• Work instructions: Transcribe exactly the lines from the one holding "Refresh the current PDF page" through the closing line of the entries below. Pictures stay out of the copy.

• Data provided:
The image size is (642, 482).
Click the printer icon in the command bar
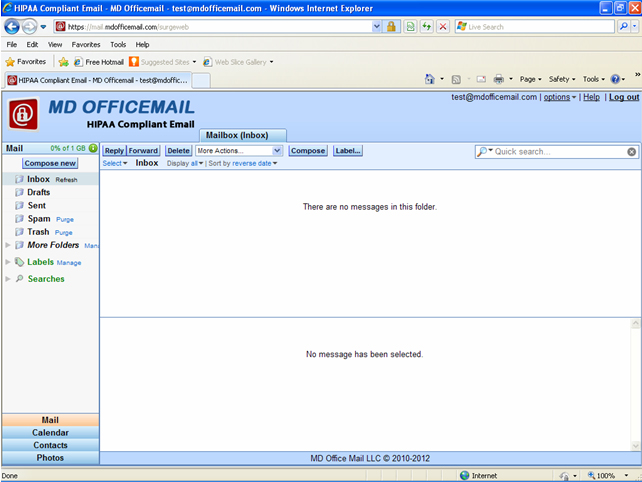[x=498, y=79]

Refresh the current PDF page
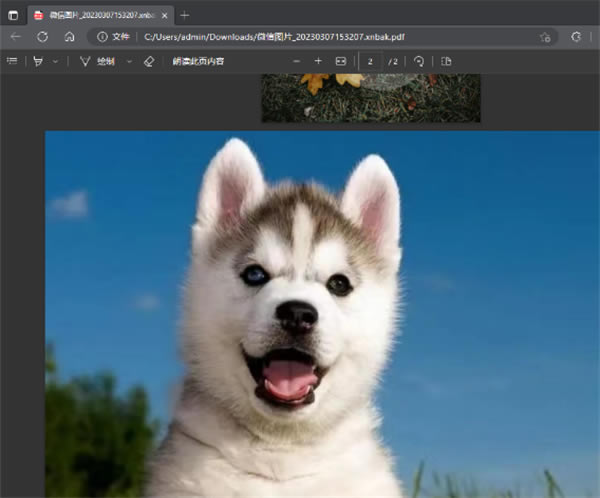(42, 36)
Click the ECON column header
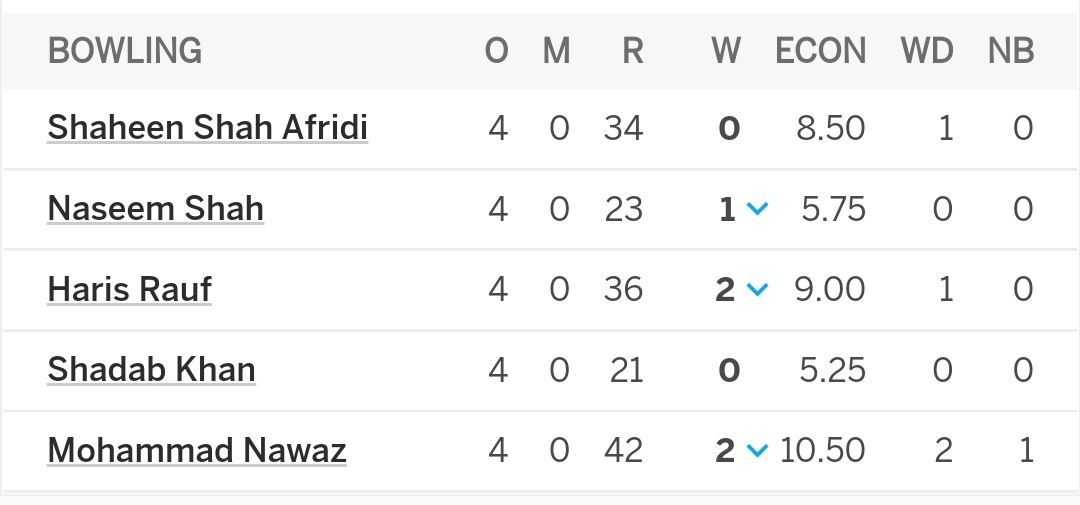The height and width of the screenshot is (505, 1080). [820, 51]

• Solution to the exercise:
Refresh the current PDF page
(42, 36)
Click the ECON column header
The height and width of the screenshot is (505, 1080). [820, 51]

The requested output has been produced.